My phone system (Cisco Communications Manager) exposes every last one of it's administrative tasks as a web service, which allows enterprising nut jobs like me to develop custom applications to ease administration. It's particularly helpful when you want to allow your help desk to perform what would otherwise be complex, error-prone tasks, but with a dumbed-down templated interface, without giving them the "keys to the kingdom", as it were. It's working great. I'm happier than a fat tick on a skinny dog.
The problem is, my development is rather tedious, because while the API is documented, it's a pain in the ass to navigate. Somebody at Cisco basically loaded up the WDSL and the XSD, ran them through some app that generated "documentation", and presented it as a MASSIVELY HUGE single html document, with thousands of png images. Great idea for a simple web service, but it's so large that it locks up Firefox for a good 3 minutes (even when the files are local) while it's loading. Once it's loaded, it's cumbersome to navigate.

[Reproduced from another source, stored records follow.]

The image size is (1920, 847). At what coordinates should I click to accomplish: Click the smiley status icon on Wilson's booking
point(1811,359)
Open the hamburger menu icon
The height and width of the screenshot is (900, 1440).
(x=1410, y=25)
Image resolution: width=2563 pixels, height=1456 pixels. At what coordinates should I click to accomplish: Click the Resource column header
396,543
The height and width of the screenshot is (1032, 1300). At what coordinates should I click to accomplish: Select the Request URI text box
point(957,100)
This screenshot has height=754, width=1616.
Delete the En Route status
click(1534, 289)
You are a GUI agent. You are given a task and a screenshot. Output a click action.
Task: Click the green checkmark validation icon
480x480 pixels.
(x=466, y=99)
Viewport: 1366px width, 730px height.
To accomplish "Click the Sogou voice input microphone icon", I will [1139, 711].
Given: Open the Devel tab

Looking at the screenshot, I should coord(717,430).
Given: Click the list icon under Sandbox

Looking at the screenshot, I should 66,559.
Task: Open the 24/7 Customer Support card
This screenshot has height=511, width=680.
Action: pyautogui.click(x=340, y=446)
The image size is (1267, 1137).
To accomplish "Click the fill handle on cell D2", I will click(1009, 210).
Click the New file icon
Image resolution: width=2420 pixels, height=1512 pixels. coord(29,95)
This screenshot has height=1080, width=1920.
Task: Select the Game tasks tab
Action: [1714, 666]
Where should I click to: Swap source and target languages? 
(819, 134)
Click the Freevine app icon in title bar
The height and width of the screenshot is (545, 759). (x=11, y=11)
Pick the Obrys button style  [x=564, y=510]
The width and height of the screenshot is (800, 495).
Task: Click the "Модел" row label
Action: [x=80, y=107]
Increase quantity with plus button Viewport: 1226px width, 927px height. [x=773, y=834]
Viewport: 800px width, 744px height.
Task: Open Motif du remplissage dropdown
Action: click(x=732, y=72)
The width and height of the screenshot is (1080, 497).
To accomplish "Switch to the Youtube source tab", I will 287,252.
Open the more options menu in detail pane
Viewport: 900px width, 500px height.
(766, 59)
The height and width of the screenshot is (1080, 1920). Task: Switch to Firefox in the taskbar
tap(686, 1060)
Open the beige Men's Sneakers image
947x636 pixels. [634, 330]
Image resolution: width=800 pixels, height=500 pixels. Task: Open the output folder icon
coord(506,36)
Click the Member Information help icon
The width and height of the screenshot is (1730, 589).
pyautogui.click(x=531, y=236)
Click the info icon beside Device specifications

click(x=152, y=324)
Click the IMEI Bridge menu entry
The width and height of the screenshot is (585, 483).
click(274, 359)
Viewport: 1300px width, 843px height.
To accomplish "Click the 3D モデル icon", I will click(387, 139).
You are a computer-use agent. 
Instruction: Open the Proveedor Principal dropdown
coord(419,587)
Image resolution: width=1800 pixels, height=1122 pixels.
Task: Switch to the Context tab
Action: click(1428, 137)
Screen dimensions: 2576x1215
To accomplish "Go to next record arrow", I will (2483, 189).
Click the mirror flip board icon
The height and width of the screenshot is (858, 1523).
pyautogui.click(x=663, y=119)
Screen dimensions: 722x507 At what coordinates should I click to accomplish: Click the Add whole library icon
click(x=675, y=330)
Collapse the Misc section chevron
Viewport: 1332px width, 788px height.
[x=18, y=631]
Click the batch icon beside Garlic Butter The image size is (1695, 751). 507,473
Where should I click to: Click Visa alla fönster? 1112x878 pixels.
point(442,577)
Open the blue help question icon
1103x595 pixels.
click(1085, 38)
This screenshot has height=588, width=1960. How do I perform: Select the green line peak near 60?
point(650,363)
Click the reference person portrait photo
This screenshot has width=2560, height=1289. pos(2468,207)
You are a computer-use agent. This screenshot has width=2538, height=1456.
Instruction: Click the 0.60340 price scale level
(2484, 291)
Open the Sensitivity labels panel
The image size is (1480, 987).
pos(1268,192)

Do any of you guys know of any decent free WSDL editors/viewers that will present the WSDL and XSD in a pleasant, well formed way? Preferably navigable? Applications like XMLSpy look fantastic, but they're mighty proud of that shit, and I've already tapped my boss out in the "Buy Subnet cool shit, because he asked nicely" account.
What I've got definitely beats reading the raw WSDL and XSD files (shudder), but it still sucks.